_Some records_.
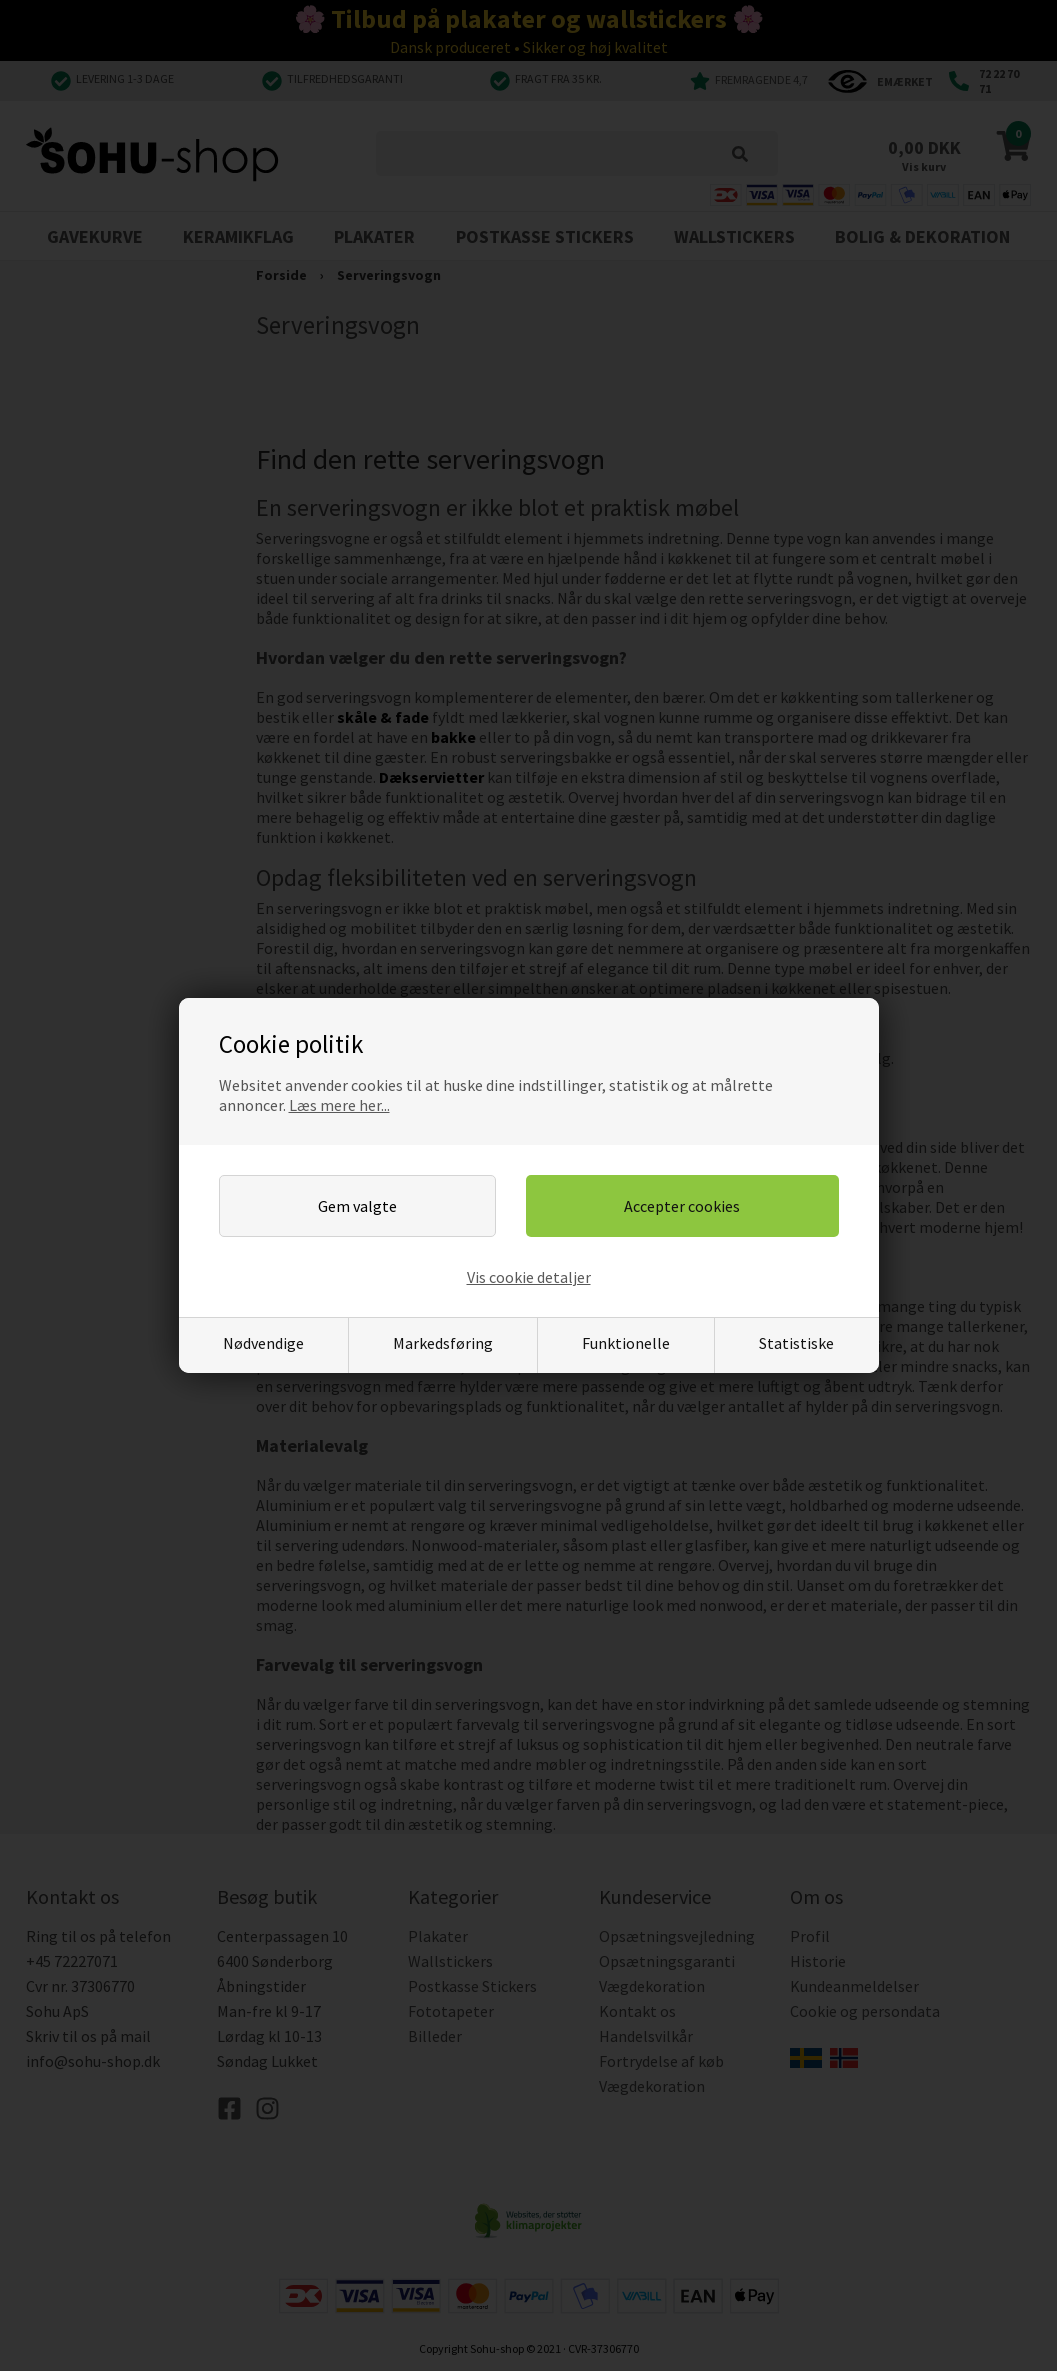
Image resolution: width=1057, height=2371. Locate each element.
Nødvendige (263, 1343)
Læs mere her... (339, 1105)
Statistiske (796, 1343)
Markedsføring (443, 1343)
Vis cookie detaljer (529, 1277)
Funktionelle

_WORK TO COMPLETE_.
Report every line in the material above that contains the word "each".

_OUTPUT FOR THIS TASK_.
Image resolution: width=1057, height=2371. Locate each element.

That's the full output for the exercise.